Geçtiğimiz yılın sonbaharında kızımın yüksek eğitim alternatiflerini değerlendirmek ve de ‘nasıl bir yerdir’ diye görmek için Kanada’ya gitmiştim. Öyle güzel okullar gördüm ki, Benjamin Button misali küçülüp, o okullarda okumayı istedim. Göl kenarında, orman içinde doğa ile iç içe çok güzel okullardı.
‘Mali yükü kaldırabilir miyim’ diye düşünürken, araya koronavirüs krizi girdi. Salgına karşı alınan birçok önlemin ilk adımlarından birisi okulların fiziki eğitime kapatılmasıydı. Çocuklarımız eğitime evden, internet üzerinden devam etmeye başladılar.
Halbuki yeni dönemde bu üniversiteler değil binler, yüzbinlere bu eğitimi verebilir olacaklar. Teknoloji ve yeni eğitim teknikleri buna izin verecek.
Cyborg Üniversite gerçek oluyor!
Sorarım sizlere, diyelim ki Türkiye’nin en iyi üniversitesinden mi mezun olmak istersiniz yoksa iStanford veya MIT & Google’dan mı? Ya da işverensiniz, hangisini işe almak istersiniz?
Üniversiteler arasında zaten rekabet vardı, ancak bu rekabet önümüzdeki dönemde çok daha fazla artacak ve Galloway’in tanımıyla “Cyborg Üniversiteler” açık ara önde olacaklar. Lokal üniversitelerin bu rekabetteki şansları da git gide azalacak. Paul Krugman bile video ders veriyor ve bunu herkese açık bir platformda yapıyor. Amaç öğrenmekse artık video üzerinden eğitim ile çok fazla derse ulaşma imkanı ortaya çıkacak.
Üstelik bu eğitim klasik sınıf/bina eğitimine göre çok daha ucuz olabilecek. Öğrencilerin barınma, ulaşım sorunları / maliyetleri ortadan kalkacak. Öğrenciler kıtalararası uçmak zorunda kalmayacak, yurt / barınma dertleri kalmayacak. Kendilerine daha çok zaman kalacak, hobiler geliştirip, bunlara zaman ayırabilecekler.
Tek disiplin yok
Üniversitelerin bulundukları şehirlere sağladıkları ekonomik katkı önemli ölçüde azalacak. Belki de on yıllar öncesinden geçilmesi gereken bir eğitim sistemine bu virüs krizi sayesinde hızla geçilecek. Bu rekabette kimlerin önde olacağı belli de geride kalanlar bununla nasıl başa çıkacaklar o belli değil! Dünya üniversite liginde ilk 500’e üniversite dahi sokamayan Türkiye olarak, yeni dönemde nasıl bir yol izleyeceğimize daha şimdiden hazırlık yapmalıyız.
Farklı avantajlar
Bu dönemin öğrenciler adına farklı avantajlar getireceğine de inanıyorum. Artık yeni dünyanın çoklu disiplinli eğitim gerektiren dünyasına, farklı alanlardan dersler alarak hazırlanabilecekler.

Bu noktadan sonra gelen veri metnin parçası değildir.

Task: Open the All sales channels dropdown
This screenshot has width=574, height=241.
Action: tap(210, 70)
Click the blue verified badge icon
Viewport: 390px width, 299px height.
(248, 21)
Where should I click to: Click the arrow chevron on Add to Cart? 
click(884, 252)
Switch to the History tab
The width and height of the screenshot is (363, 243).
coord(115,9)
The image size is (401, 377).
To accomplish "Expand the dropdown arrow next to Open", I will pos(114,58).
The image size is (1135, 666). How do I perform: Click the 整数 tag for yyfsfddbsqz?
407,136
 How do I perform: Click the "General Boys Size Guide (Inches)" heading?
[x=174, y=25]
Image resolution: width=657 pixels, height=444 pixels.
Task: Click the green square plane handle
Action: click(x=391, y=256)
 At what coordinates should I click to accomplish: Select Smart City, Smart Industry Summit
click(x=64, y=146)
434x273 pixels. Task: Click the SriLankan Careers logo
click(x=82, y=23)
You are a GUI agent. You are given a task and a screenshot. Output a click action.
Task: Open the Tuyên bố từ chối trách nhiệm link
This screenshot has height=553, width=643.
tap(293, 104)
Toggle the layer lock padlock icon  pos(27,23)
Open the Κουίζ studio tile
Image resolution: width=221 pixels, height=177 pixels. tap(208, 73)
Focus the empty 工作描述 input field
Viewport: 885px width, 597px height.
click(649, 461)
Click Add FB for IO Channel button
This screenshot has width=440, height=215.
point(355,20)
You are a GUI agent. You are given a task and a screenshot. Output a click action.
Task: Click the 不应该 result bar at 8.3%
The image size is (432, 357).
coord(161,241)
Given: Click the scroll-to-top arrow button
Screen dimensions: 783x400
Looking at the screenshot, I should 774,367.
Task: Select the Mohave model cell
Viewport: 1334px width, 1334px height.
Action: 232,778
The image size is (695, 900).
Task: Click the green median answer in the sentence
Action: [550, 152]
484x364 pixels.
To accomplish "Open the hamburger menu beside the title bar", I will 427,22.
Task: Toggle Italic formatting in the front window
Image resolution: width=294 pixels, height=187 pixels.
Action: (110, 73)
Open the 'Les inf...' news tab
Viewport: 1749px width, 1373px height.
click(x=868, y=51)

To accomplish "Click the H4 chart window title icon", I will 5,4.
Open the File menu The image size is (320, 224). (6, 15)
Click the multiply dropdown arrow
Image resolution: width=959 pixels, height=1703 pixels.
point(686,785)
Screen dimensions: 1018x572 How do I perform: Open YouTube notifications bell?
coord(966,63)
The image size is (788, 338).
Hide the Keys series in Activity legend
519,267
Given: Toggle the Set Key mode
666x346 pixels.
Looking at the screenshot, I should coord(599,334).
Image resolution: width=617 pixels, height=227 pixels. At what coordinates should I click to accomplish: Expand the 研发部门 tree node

Mimarlık okuyan birisi sosyoloji veya antropolojiyi de eğitiminin içine katabilecek, yazılım okuyan birisi muhasebe ve pazarlamayı da aynı anda öğrenebilecek. İlla ki tek disiplinle yetinmek zorunda kalmayacak. Hatta hobilerini de çok daha fazla çeşitlendirebilecek. Onları da videolar üzerinde öğrenip, kendisi evinde, spor salonunda veya doğada kendisi deneyimleyebilecek.
Yeni nesil çok farklı olacak, çooook...!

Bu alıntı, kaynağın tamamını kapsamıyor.